• TASK TO COMPLETE: Give back exactly the lines of the material below, starting with the line with "Click the iMazing USB logo icon" and going on through the line with "Given: Click the".

• EXTRACTED RECORDS:
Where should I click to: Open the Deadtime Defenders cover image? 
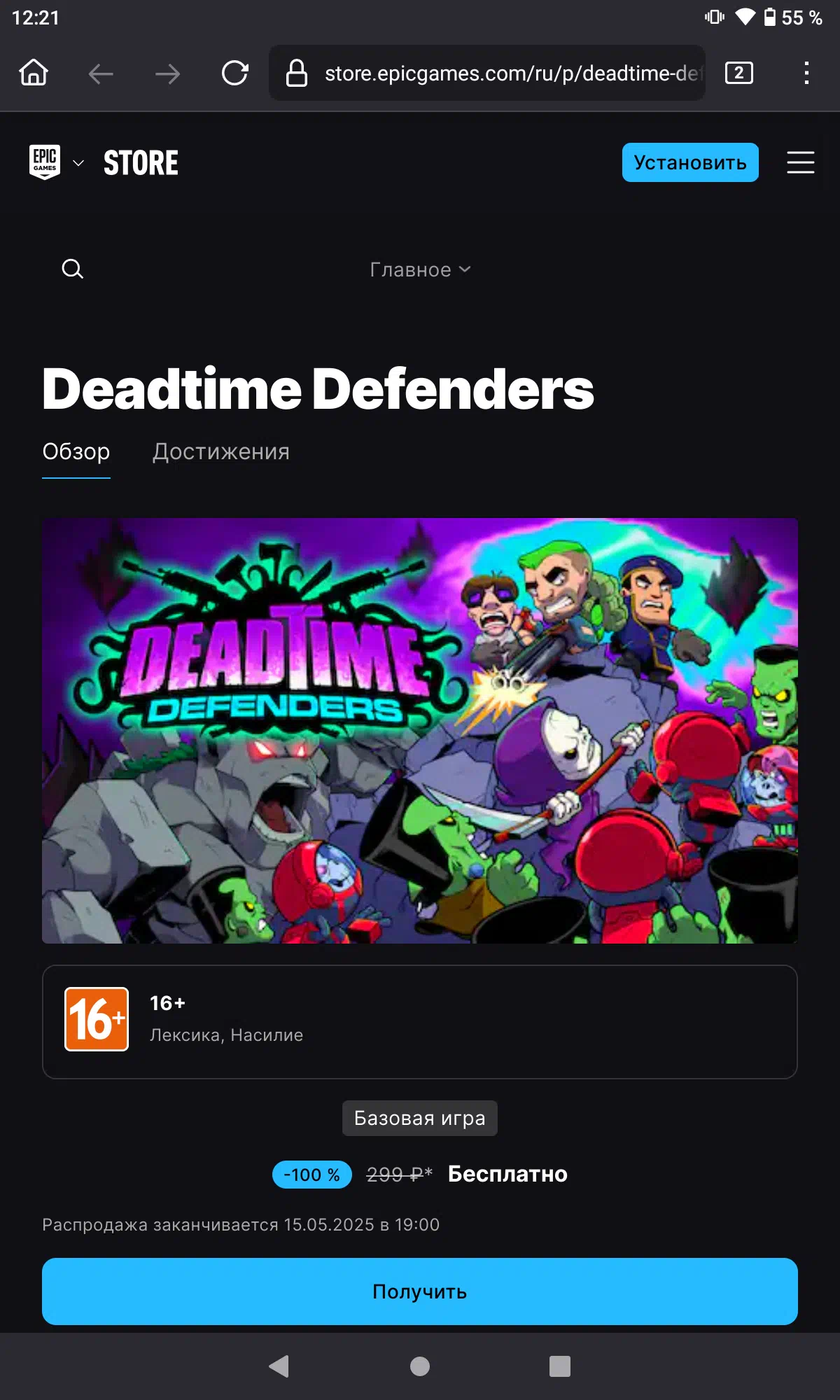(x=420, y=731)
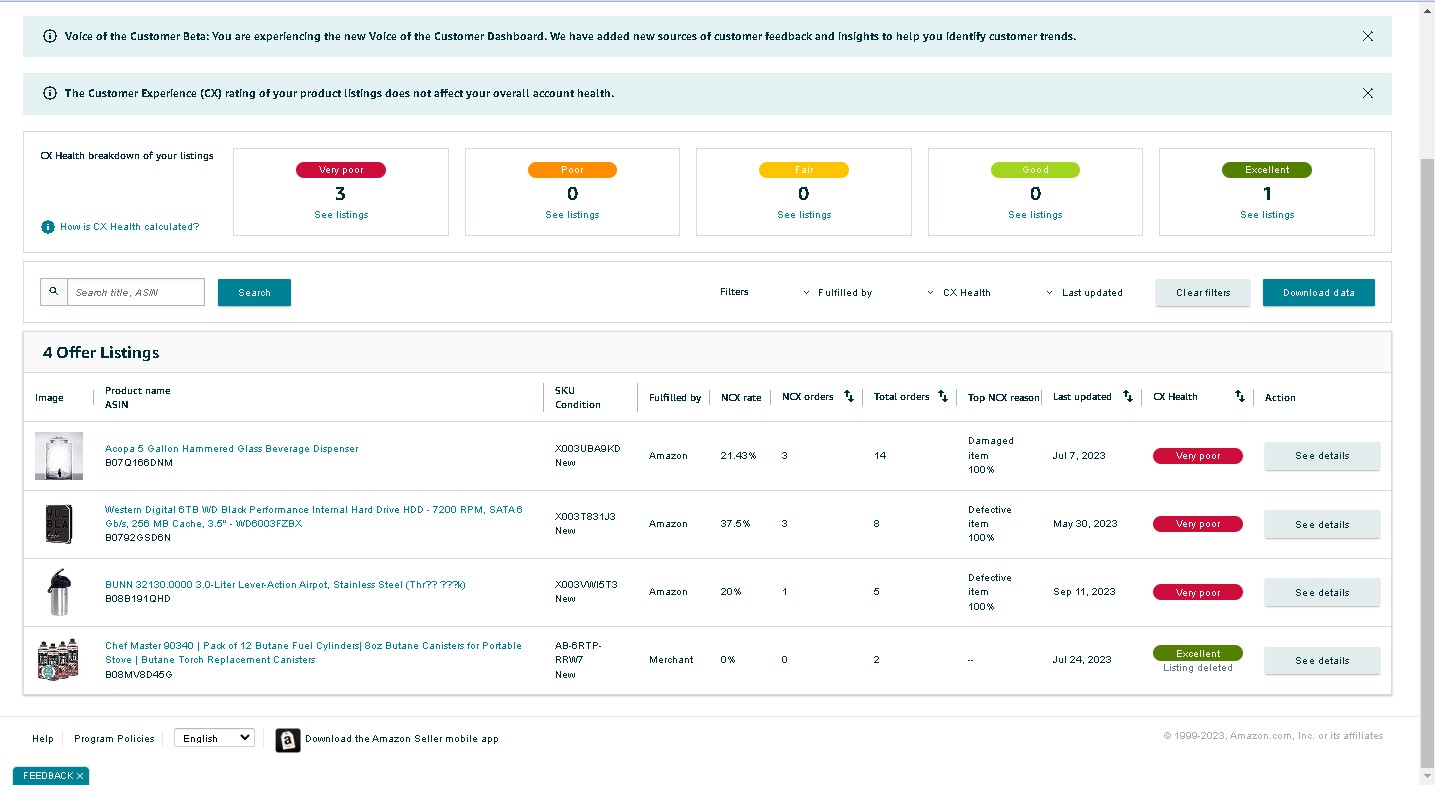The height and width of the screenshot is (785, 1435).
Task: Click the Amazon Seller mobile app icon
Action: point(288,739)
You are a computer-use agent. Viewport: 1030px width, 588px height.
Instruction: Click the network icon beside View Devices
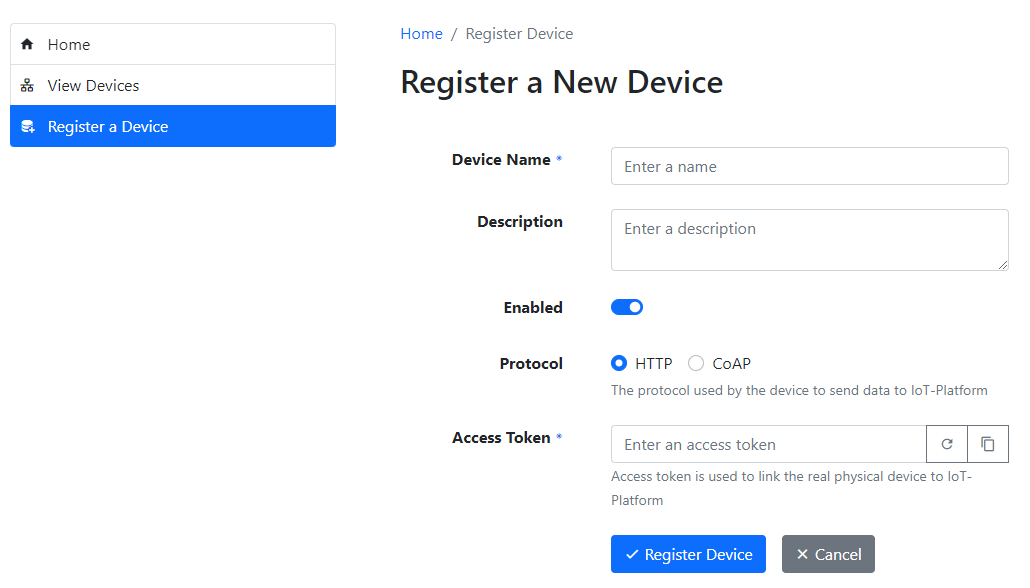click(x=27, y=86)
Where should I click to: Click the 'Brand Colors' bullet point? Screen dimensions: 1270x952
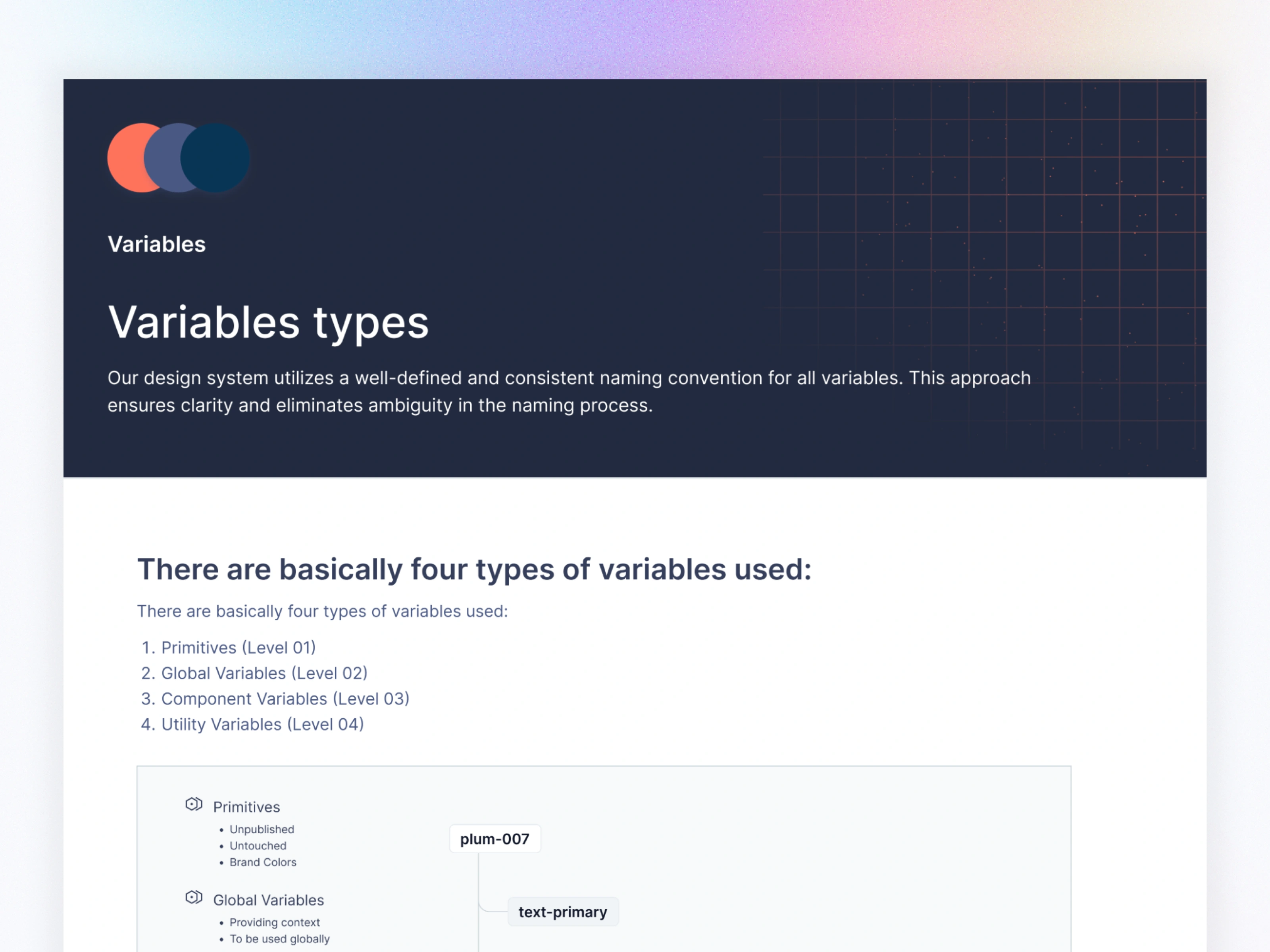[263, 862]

==

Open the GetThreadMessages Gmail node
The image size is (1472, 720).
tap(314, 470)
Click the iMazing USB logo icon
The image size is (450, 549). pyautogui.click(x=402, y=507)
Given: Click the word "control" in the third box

• WRITTEN RESPONSE:
Click the iMazing USB logo icon
The image size is (450, 549). pyautogui.click(x=402, y=507)
Given: Click the word "control" in the third box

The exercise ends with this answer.